== EXERCISE INSTRUCTIONS ==
Copy the records word for word, from the beginning through the line containing "(x=509, y=60)", including that line.
## BEGIN
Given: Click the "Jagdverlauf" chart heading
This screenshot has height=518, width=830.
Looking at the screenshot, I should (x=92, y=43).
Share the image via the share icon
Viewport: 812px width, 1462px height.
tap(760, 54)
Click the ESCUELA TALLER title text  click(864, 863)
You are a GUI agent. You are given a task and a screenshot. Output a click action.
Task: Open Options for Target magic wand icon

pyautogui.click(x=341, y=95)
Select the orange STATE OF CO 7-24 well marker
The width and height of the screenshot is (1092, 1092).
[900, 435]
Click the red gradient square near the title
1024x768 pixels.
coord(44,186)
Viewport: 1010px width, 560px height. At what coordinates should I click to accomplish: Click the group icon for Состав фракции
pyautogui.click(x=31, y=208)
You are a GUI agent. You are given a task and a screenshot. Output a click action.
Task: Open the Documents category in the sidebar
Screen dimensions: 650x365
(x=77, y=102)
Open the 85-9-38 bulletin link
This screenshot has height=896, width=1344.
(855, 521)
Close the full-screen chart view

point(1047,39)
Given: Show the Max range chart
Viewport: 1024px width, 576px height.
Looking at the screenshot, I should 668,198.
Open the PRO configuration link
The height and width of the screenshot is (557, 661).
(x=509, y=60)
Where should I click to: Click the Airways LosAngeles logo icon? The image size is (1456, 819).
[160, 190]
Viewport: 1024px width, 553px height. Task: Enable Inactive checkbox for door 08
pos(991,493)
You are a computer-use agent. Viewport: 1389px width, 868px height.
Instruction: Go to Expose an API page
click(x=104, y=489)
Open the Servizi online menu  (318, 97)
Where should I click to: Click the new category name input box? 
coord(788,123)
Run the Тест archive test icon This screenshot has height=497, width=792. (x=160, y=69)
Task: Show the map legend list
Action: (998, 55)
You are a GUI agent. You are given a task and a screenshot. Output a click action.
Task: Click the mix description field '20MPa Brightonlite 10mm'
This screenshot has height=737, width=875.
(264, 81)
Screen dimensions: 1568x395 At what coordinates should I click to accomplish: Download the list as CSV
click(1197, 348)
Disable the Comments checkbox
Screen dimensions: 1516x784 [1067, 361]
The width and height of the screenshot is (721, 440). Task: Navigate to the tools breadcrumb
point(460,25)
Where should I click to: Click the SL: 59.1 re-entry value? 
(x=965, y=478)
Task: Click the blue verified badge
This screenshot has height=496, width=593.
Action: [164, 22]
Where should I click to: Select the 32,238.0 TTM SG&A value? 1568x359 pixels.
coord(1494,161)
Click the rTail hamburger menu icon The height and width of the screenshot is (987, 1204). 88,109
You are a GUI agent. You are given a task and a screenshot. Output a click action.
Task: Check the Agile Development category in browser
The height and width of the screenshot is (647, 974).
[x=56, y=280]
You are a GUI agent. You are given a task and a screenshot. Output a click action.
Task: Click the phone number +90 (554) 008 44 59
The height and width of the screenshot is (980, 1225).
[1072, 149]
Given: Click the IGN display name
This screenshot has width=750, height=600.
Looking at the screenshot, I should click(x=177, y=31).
## END
== EXERCISE SOLUTION ==
Given: Click the "Jagdverlauf" chart heading
This screenshot has height=518, width=830.
Looking at the screenshot, I should (x=92, y=43).
Share the image via the share icon
Viewport: 812px width, 1462px height.
tap(760, 54)
Click the ESCUELA TALLER title text  click(864, 863)
You are a GUI agent. You are given a task and a screenshot. Output a click action.
Task: Open Options for Target magic wand icon

pyautogui.click(x=341, y=95)
Select the orange STATE OF CO 7-24 well marker
The width and height of the screenshot is (1092, 1092).
[900, 435]
Click the red gradient square near the title
1024x768 pixels.
coord(44,186)
Viewport: 1010px width, 560px height. At what coordinates should I click to accomplish: Click the group icon for Состав фракции
pyautogui.click(x=31, y=208)
You are a GUI agent. You are given a task and a screenshot. Output a click action.
Task: Open the Documents category in the sidebar
Screen dimensions: 650x365
(x=77, y=102)
Open the 85-9-38 bulletin link
This screenshot has height=896, width=1344.
(855, 521)
Close the full-screen chart view

point(1047,39)
Given: Show the Max range chart
Viewport: 1024px width, 576px height.
Looking at the screenshot, I should 668,198.
Open the PRO configuration link
The height and width of the screenshot is (557, 661).
(x=509, y=60)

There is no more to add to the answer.